岡崎 (71) によれば,古英語以来,英詩の形式は,リズム,押韻方法,詩行構造,種類という点において大きな変化を遂げてきた.
a. リズム:強弱から弱強へ
b. 押韻:頭韻から脚韻へ
c. 詩行構造:不定の長さ(音節数)から定まった長さ(音節数)へ
d. 種類:単一の形式から多様な形式へ
古英語期から中英語期へ,そして近代英語期以降へと,英詩の形式は確かに大変化に見舞われてきた.背景には,英語の音変化や外来の詩型からの影響というダイナミックな要因が関与している.それぞれの時代の代表的な詩型の種類と特徴を,岡崎の要約により示そう.
[ 古英語頭韻詩 ](p. 71)
a. 1行(長行,long-line)は,二つの半行 (half-line) から構成されている.
b. 半行の音節数は3音節以上だが,一定していない.
c. 頭韻する分節音は,第1半行(前半)に最大二つ,第2半行(後半)に一つ.
d. 半行中で頭韻する分節音を含む音節が強音部となり,強弱の韻律が実現される.
[ 中英語頭韻詩 ](p. 73)
a. 音節数不定の長行が基本単位(の可能性が高い).
b. 頭韻する子音を含む語が1行に最小で二つ,最大で四つ.三つの場合が多い.
c. 頭韻詩ごとに個々の独自の詩型がある.
[ 中英語の様々な脚韻詩 ](p. 75)
a. 8詩脚の脚韻付連句:1行16音節.弱強8詩脚.2行1組.第4詩脚のあとに行中休止 (caesura) .半行末で脚韻.
b. アレグザンダー詩行 (Alexandrine) :1行12音節.弱強6詩脚.行末で脚韻.
c. 弱強5歩格 (iambic pentameter) :1行10音節.弱強5詩脚.行末で脚韻.
d. 弱強4歩格 (iambic tetrameter) :1行8音節.弱強4詩脚.行末で脚韻.
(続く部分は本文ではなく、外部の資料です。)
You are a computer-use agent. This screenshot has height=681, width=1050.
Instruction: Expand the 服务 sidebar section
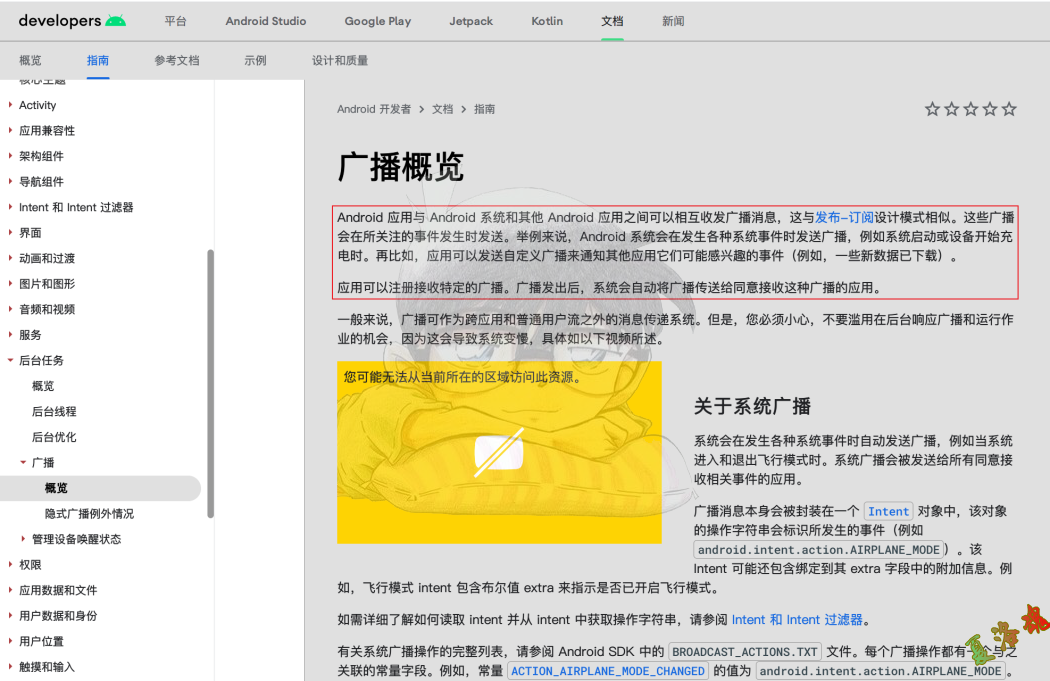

e. 弱強3歩格 (iambic trimeter) :1行6音節.弱強3詩脚.アレグザンダー詩行を二分割したもの.
f. 連 (stanza) :複数行からなる詩行の意味上のまとまり.
g. 2行連 (couplet) :2行から構成される詩行の意味上のまとまり.
h. 尾韻 (tail rhyme) :6行1組で脚韻型が aabccb の詩.ラテン語の賛美歌から.
i. 帝王韻 (rhyme royal) :7行連の弱強5歩格の詩で,脚韻型が abcbbcc.
j. ボブ・ウィール連 (bob-wheel stanza) :5行の脚韻詩行で,第1行のボブは1強勢,それに続く4行のウィールの各行は3強勢.脚韻型は ababa.
k. バラッド律 (ballad meter) :4行連 (quatrain) が基本の詩型.弱強4歩格と弱強3歩格の2行連二つから構成される.3歩格詩行の行末が脚韻.
[ 近代英語以降の脚韻詩 ](pp. 76--79)
・ 弱強(5歩)格 (iambic pentameter) を中心としつつも,弱弱強格 (anapestic meter),強弱格 (trochaic meter),強弱弱格 (dactylic meter),無韻詩 (blank verse),自由詩 (free verse) など少なくとも11種類の詩型が出現した.
・ 詩脚と実際のリズムの間に不一致 (mismatch) がある.詩脚のW位置に強勢音節が配置される不一致型には規則性があり,統語構造をもとに一般化できる.
・ Shakespeare のソネット:弱強5歩格「4行連×3+2行」という構成で,ababcdcdefefgg の脚韻型を示す.
・ 句またがり (enjambment) の使用:詩行末が統語節末に対応しない現象.行末終止行 (end-stopped line) と対比される.
英詩の種類の豊富さは,歴史のたまものである.これについては「#2751. T. S. Eliot による英語の詩の特性と豊かさ」 ([2016-11-07-1]) も参照.
・ 岡崎 正男 「第4章 韻律論の歴史」 服部 義弘・児馬 修(編)『歴史言語学』朝倉日英対照言語学シリーズ[発展編]3 朝倉書店,2018年.71--88頁.